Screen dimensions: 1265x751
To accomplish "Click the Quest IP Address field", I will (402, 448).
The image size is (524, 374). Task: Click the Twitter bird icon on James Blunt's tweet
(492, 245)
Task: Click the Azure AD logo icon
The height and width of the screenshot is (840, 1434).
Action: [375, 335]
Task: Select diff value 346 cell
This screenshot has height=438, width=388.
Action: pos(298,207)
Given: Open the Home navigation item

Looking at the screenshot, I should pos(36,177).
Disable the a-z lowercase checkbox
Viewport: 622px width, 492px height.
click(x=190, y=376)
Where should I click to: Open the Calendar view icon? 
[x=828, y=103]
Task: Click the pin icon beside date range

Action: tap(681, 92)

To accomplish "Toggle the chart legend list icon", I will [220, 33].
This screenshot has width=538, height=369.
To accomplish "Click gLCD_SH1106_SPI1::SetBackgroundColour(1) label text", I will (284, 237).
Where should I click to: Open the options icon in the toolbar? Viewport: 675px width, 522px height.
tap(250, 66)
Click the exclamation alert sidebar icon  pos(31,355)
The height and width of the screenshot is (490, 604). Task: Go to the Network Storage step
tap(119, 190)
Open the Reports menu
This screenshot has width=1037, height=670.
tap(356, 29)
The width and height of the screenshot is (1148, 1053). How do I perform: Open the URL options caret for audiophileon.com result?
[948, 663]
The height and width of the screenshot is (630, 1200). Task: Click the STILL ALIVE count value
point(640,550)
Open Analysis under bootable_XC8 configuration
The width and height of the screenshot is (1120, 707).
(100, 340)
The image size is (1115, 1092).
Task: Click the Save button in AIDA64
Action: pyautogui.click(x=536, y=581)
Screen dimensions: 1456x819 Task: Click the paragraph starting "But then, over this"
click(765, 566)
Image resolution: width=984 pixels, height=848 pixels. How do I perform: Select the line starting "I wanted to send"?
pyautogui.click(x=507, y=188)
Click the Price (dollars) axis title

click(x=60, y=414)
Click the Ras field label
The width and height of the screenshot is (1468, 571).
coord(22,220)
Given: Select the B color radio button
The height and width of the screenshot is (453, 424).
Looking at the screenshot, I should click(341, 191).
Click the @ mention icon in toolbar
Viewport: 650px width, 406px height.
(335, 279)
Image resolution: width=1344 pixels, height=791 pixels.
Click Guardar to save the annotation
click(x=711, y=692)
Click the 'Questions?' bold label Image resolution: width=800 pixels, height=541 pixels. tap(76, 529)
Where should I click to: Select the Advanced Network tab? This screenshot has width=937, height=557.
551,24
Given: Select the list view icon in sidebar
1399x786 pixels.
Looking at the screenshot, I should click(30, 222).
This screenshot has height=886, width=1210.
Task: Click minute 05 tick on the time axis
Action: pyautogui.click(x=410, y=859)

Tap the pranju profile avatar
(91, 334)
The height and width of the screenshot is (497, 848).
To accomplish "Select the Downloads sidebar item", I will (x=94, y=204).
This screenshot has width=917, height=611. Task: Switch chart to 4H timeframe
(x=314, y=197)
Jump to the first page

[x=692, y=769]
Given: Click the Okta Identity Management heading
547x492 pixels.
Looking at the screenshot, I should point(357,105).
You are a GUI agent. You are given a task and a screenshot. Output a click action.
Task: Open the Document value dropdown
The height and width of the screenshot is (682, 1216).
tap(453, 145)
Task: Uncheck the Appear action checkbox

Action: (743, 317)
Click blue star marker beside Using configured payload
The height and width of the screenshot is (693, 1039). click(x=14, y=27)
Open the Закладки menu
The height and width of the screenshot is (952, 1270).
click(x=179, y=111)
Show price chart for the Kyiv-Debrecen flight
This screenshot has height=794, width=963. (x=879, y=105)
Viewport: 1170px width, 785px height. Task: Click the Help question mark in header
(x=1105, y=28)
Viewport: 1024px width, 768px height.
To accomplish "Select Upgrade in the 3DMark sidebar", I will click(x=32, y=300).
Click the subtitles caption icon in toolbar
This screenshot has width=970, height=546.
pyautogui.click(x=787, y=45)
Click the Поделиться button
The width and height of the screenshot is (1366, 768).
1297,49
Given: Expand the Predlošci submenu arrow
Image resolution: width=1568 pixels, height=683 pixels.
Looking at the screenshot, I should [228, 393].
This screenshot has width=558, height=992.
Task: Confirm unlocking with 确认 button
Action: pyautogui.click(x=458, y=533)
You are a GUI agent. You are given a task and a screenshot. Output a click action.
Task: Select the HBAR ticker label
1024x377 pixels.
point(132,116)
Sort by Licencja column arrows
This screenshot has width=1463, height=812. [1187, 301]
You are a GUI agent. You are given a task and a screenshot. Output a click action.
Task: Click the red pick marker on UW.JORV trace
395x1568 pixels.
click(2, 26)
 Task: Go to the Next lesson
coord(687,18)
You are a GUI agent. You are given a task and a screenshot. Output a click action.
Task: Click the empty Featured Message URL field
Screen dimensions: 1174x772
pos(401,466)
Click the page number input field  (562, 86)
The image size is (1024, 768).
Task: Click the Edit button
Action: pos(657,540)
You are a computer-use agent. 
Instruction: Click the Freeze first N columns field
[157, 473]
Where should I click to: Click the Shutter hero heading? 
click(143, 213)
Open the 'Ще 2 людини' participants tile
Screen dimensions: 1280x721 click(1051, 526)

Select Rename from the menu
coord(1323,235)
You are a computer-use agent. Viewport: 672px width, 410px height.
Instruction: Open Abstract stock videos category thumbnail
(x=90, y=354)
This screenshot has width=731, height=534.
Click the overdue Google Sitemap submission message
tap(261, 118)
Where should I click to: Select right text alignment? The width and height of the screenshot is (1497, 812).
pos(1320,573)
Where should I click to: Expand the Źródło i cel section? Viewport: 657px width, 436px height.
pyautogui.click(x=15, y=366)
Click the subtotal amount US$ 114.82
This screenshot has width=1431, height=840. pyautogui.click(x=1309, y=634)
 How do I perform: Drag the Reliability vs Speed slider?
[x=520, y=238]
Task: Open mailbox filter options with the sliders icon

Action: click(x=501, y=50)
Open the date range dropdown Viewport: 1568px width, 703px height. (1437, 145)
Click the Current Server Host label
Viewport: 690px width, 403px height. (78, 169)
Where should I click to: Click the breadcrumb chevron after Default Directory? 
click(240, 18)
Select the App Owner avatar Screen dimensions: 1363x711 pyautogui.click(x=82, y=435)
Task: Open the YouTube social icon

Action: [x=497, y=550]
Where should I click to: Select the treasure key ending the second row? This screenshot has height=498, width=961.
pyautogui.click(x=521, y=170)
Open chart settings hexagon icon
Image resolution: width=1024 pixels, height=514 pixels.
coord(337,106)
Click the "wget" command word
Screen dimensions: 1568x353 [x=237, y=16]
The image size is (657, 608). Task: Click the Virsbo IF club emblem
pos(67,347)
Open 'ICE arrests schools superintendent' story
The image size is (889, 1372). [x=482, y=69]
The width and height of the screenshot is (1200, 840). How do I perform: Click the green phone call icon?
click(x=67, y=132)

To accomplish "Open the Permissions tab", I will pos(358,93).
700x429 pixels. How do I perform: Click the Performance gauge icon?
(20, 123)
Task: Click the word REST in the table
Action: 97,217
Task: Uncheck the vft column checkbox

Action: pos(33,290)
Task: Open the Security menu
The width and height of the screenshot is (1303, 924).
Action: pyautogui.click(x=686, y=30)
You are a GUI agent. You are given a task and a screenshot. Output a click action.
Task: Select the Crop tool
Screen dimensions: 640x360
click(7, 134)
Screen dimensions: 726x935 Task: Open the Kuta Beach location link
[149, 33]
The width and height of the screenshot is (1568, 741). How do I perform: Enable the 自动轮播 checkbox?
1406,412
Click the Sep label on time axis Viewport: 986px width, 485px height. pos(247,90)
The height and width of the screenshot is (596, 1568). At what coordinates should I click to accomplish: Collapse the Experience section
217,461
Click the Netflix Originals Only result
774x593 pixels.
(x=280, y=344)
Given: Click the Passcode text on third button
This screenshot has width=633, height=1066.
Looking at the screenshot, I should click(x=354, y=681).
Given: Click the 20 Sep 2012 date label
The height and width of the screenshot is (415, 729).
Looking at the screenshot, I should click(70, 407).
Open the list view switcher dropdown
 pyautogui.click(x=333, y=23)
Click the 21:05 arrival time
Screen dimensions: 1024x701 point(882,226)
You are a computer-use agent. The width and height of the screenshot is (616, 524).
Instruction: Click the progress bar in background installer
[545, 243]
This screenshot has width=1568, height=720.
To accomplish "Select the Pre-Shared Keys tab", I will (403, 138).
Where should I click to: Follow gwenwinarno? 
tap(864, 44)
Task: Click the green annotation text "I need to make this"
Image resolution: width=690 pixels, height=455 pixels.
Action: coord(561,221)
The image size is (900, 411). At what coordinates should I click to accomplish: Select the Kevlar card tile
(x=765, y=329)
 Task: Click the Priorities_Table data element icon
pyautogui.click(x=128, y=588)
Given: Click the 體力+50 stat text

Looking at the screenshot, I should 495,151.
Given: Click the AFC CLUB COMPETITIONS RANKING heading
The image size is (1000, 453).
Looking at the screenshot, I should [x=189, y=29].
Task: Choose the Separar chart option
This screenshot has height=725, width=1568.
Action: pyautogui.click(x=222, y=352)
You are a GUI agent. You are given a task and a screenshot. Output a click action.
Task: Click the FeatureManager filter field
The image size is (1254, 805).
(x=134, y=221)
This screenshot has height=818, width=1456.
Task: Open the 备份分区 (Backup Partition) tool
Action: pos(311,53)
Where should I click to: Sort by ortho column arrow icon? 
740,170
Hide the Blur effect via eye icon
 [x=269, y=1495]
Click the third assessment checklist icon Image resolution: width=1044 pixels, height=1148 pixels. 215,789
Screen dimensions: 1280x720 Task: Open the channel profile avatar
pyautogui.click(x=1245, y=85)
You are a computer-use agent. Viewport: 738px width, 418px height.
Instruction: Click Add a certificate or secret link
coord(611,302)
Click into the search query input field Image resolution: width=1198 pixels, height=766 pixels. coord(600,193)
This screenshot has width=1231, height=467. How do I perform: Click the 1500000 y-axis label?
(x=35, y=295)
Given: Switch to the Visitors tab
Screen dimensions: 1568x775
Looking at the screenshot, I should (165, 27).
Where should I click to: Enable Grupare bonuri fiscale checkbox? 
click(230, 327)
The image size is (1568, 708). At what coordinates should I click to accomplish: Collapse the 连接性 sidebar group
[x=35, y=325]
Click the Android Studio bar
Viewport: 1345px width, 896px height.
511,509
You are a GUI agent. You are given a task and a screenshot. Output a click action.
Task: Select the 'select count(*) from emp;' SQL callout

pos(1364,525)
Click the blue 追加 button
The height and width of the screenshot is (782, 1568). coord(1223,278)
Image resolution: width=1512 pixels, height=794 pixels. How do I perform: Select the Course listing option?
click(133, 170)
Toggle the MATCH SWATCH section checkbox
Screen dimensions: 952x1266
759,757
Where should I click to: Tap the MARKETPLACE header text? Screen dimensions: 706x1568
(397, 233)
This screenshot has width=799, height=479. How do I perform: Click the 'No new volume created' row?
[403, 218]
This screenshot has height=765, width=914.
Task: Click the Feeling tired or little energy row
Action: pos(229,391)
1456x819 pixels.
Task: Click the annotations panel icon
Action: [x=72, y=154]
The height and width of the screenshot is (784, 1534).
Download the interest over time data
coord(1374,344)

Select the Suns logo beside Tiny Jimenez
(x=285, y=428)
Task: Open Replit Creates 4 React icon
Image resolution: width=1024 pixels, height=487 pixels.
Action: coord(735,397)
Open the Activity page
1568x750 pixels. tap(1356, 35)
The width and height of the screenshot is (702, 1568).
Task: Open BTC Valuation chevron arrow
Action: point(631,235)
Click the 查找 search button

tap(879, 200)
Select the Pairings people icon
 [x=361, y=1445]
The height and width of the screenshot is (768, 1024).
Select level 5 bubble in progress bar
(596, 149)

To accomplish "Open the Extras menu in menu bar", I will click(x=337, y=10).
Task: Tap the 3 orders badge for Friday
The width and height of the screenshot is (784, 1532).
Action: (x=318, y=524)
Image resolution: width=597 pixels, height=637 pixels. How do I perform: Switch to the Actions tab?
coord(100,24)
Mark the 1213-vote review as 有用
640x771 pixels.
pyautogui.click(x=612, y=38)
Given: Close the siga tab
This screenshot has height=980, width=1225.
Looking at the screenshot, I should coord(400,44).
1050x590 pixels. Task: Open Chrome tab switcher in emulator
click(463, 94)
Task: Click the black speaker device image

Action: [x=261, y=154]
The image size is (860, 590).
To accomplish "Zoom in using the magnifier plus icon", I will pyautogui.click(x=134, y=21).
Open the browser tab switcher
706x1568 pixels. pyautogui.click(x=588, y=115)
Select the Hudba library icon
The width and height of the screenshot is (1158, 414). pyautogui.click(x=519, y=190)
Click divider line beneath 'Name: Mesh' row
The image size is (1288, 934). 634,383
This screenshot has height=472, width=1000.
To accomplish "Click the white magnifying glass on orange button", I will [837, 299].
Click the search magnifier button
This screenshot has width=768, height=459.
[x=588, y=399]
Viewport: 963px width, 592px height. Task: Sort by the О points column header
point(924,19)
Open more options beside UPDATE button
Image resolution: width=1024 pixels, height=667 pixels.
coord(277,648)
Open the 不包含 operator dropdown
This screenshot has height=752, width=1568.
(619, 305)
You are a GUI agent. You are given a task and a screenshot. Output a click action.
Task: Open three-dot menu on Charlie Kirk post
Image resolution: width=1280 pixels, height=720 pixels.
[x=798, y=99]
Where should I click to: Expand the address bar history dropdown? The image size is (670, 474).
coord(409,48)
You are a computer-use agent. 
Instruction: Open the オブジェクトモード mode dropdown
::::
Of all the entries above, repeat only the lines from the line that has "Click divider line beneath 'Name: Mesh' row" to the line that has "Click the search magnifier button", both lines included, exactly.

Click divider line beneath 'Name: Mesh' row
The image size is (1288, 934). 634,383
This screenshot has height=472, width=1000.
To accomplish "Click the white magnifying glass on orange button", I will [837, 299].
Click the search magnifier button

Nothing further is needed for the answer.